What would be the effect on Kansas City? After city council hearings on the pending crisis, KCUR's Steve Bell notes that the most direct effect is not the most significant one.
Direct Federal Grants
The federal government pumps $100 million a year directly into Kansas City, Missouri projects and services in the form of grants. That would mean a loss of $10 million or so from the city's $1.2 billion budget if the nation goes “over the cliff” and faces 10 percent across-the-board budget cuts.
But former chamber of commerce CEO Pete Levi, who now promotes the city's interests in Washington, says that's not the main concern.
Job Cuts, Decreased City Revenue
Levy says, “It's not just the money coming directly from the federal government. It's the reduction in sales tax revenue, earnings tax revenue and all the other pots of money the city collects through which you provide those services. There's 35,000 some-odd federal employees in the metropolitan area. If they're furloughed or not rehired whatever happens that all has an indirect unintended consequence. :
Levi and fellow Polsinelli Shughart lobbyist Julius Hobson gave their report to the full council last week. Hobson elaborated on some effects of a layoff of federal employees mentioned by his colleague: “It means we always stand in line for TSA at the airport for security at the airport.

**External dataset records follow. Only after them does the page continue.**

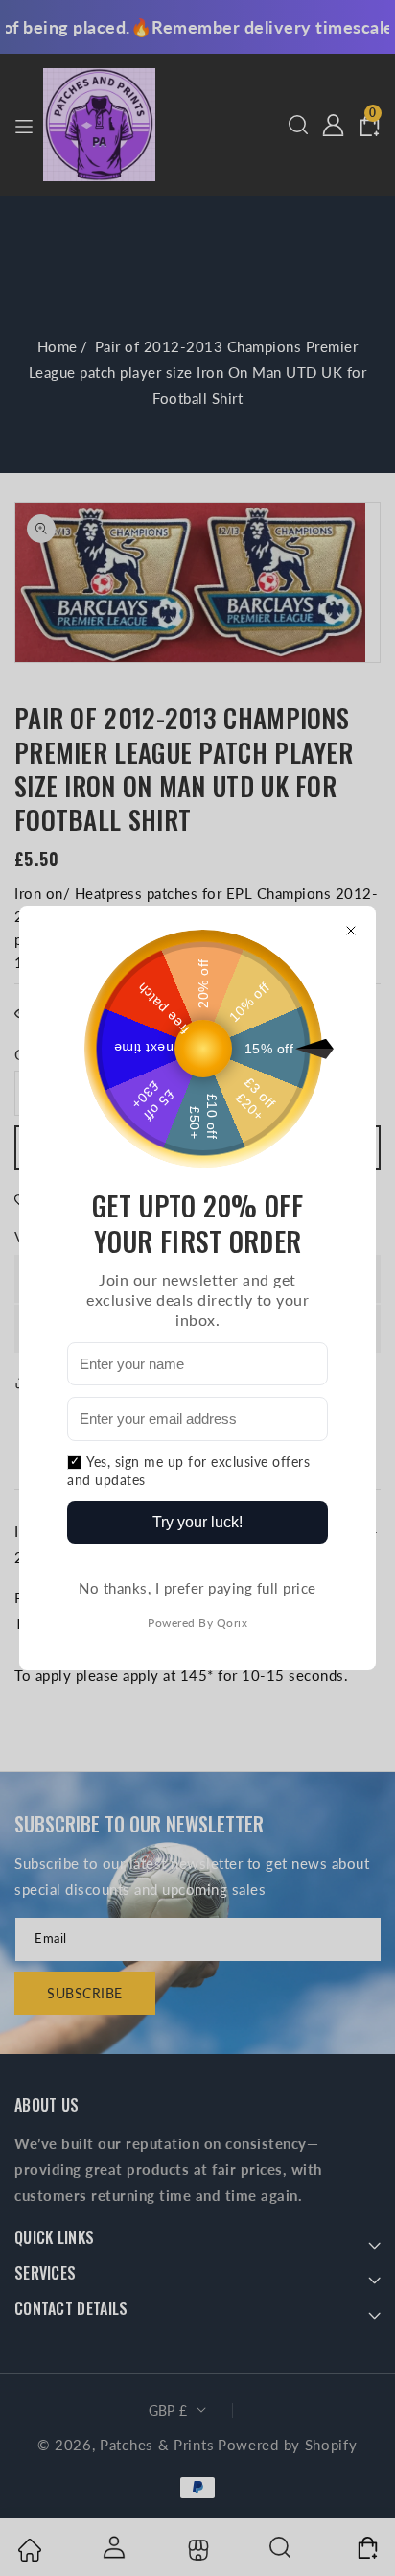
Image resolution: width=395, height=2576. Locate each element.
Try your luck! (197, 1522)
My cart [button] (366, 2547)
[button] (298, 125)
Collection (196, 2550)
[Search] (281, 2547)
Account (113, 2547)
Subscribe (85, 1993)
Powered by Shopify (288, 2444)
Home (57, 346)
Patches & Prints (157, 2444)
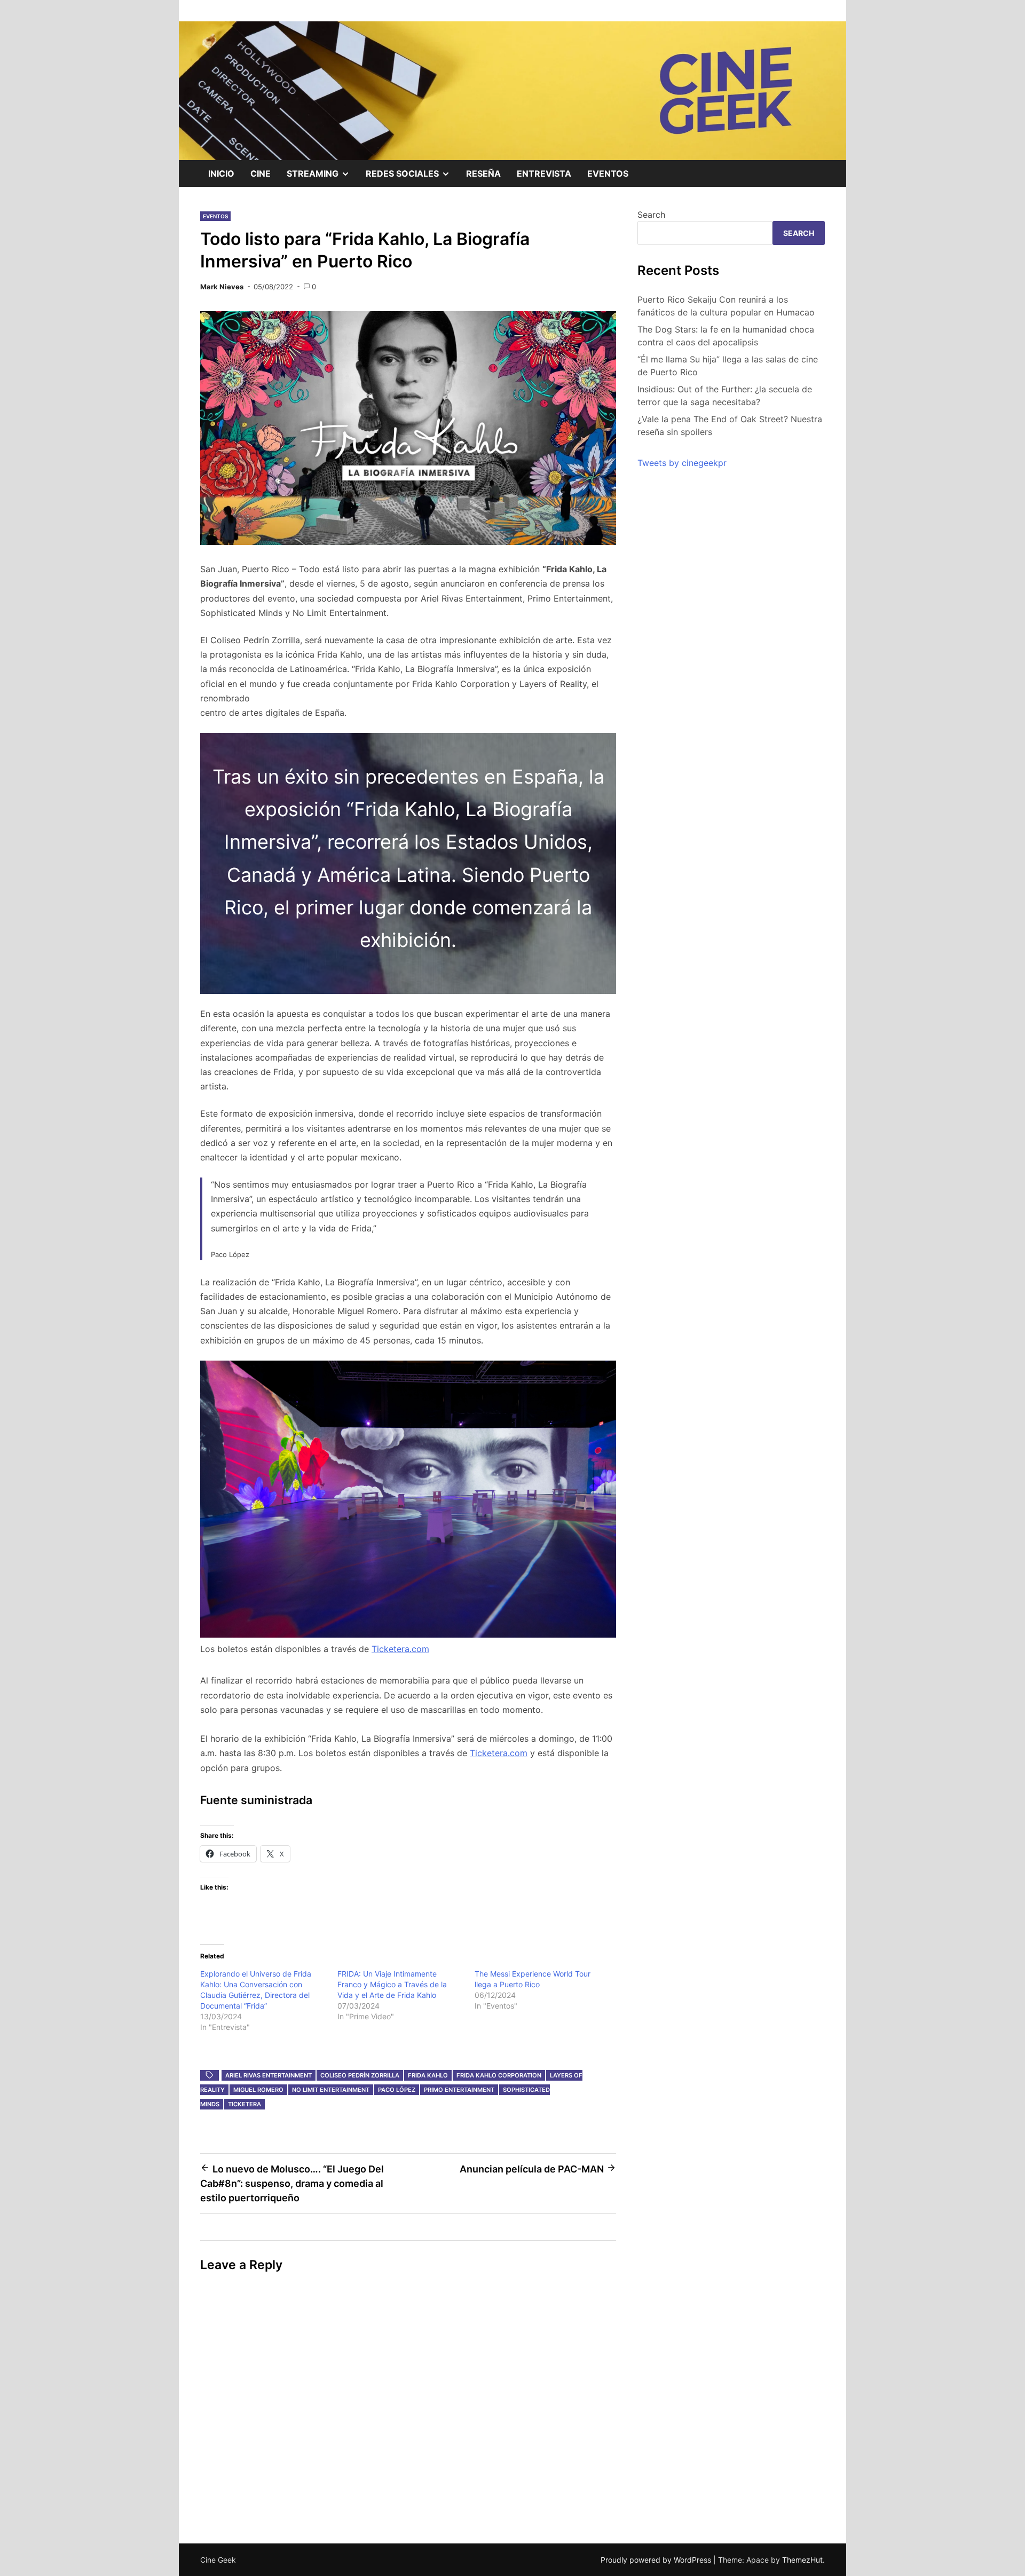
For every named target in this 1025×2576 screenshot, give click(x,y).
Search (651, 214)
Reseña (483, 173)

There'll be fewer of those persons available. FBI agents, you name it. That's what'll get cut in this process.
Less Money For Transportation, Defense Contractors
Hobson also told the council the current crisis means no TIGER grants for transportation if and until Congress restores the program, and that Kansas City would also feel the impact of cuts to defense contracts. :
Hobson said some might not expect that much damage from defense cuts because we do not have a large number of military contractors in the city itself, “but in the state, we do. So the other part of the incapacitating effect for you is not just loss of the federal grants and the indirect effect that you'll receive from federal employees laid off, but the state's revenue will go down as defense contractors get hit.”

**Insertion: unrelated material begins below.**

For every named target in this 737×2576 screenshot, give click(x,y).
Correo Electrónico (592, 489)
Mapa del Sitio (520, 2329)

Recession, High Unemployment
Hobson said the layoffs, cutbacks, and effect on the confidence of the business community would deal the local economy a harsh blow, with the Congressional Budget Office predicting that the city woldll slide back into a recession with 9.1 percent unemployment.
Reduced Help With Disasters, Rescues
Councilman John Sharp, former head of the city's ambulance service, worried about the looming effects on public safety. Sharp noted that almost all the equipment and supplies that are used to effectuate rescues are a result of funding that the city has received from the Urban Area Security Initiative. He said those funds not only benefitted the Kansas City Fire Department, but also others in the region, wheresulting rescue resources are often shared.
No Quick Fix To Replace Lost Services
Finance Chair Jan Marcason said decisions are made or not made in Washington but experienced in local communities. “We're where the buck stops,” she said. “They come to us for services.”
And Marcason says cities won’t be able to fill the gap left by cuts to federal spending. :”We don’t have a lot of discretionary money to pick up the pieces that the federal government is abandoning,” she explained.
Are They Listening In Washington?
The Kansas City city council has gone on record as officially urging Congress to avoid the “fiscal cliff” or “sequestration,” as it is also called and to reach a compromise on the matter of budget cuts and revenue.
Resolutions by local governments, of course, have no binding effect on the Congress.